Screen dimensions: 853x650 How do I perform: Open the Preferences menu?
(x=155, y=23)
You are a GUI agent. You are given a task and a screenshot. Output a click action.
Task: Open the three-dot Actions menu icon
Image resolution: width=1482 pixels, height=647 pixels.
--*--
== PROBLEM DETAILS ==
Output all of the material exactly.

== OUTPUT BELOW ==
Screen dimensions: 853x650 How do I perform: Open the Preferences menu?
(x=155, y=23)
You are a GUI agent. You are given a task and a screenshot. Output a click action.
Task: Open the three-dot Actions menu icon
Image resolution: width=1482 pixels, height=647 pixels.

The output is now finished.